Pressures of 6–8 psi are normally achieved by using 20–30 ml syringe with an 18 gauge needle attached and considered low pressure (Atiyeh et al, 2009), and Anderson (2012) advised that using this combination of equipment is suitable for most wound types. However this is still debated and Fernandez et al (2004) suggested a 12 ml syringe and 22 gauge needle to create 13 psi is optimum.

Whichever combination is used, the process will require a firm press on the plunger to create a steady stream to enable the correct psi to be achieved. Using a lavage set, which includes a combination of a 3-way tap, attached to a bag of fluids with an intravenous fluid giving set (Anderson, 2012), can help reduce time and increase efficiency with lavage (Figure 4). Bell (2017) suggested that using a sterile kidney dish to collect excess fluid from flushing can be advantageous to prevent recontamination from the process (Figure 5) or absorbent pads as shown in Figure 6.

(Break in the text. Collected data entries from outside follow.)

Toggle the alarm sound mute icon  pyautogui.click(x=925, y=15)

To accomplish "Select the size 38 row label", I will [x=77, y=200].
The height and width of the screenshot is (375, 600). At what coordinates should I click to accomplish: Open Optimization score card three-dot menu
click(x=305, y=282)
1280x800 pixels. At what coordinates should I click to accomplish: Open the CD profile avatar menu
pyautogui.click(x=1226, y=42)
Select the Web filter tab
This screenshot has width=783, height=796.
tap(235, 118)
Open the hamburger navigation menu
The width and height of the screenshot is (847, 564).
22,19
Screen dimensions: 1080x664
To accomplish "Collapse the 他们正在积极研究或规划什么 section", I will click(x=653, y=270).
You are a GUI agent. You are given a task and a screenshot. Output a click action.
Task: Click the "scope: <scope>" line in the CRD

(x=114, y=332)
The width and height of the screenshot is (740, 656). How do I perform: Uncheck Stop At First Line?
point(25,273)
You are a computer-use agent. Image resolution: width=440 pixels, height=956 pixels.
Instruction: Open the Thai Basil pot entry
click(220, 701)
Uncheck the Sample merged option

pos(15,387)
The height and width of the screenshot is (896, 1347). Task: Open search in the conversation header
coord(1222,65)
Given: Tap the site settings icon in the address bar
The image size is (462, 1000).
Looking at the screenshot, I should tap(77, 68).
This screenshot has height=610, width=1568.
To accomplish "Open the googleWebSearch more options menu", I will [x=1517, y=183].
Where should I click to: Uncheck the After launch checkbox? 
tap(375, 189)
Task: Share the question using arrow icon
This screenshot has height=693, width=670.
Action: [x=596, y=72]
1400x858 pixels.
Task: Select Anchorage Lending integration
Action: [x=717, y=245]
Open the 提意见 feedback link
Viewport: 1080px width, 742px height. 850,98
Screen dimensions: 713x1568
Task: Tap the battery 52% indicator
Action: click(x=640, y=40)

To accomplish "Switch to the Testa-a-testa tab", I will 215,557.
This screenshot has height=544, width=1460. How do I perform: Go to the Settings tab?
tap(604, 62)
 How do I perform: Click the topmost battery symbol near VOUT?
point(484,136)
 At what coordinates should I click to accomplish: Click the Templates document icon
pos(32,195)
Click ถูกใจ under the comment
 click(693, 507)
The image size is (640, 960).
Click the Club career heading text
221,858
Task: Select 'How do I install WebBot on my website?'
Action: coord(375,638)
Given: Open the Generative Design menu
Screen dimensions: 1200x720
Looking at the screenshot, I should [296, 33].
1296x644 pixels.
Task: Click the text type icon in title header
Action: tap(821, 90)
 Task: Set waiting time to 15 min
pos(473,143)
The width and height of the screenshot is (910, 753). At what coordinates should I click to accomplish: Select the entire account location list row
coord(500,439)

Figure 4. Wound flush with lavage system.
Figure 5. Sterile kidney dish and swabs for wound flush.
Figure 6. Absorbent pads for wound flushing.

Conclusion

Wound lavage is an essential part of management of wounds in veterinary practice. Although there are still some gaps in the knowledge largely because of the lack of evidence in certain aspects of lavage, such as ideal solutions and pressures, we can still be assured that lavage is required to facilitate healing in wounds of all types, to reduce bacterial burden and help to accelerate wound healing times. Lavage can be carried out by the veterinary nurse and is required throughout management of a wound, and not only at first presentation.

KEY POINTS

  • Lavage is one of the most important first-line methods of reducing infection in wounds.
  • Solutions should be isotonic and wounds irrigated copiously to reduce bacterial burden.
  • Debris, necrotic tissue, bacteria and dressing remnants can be removed by using lavage.
  • Surfactants are becoming more widely used in reducing bacterial biofilms to help improve wound healing times.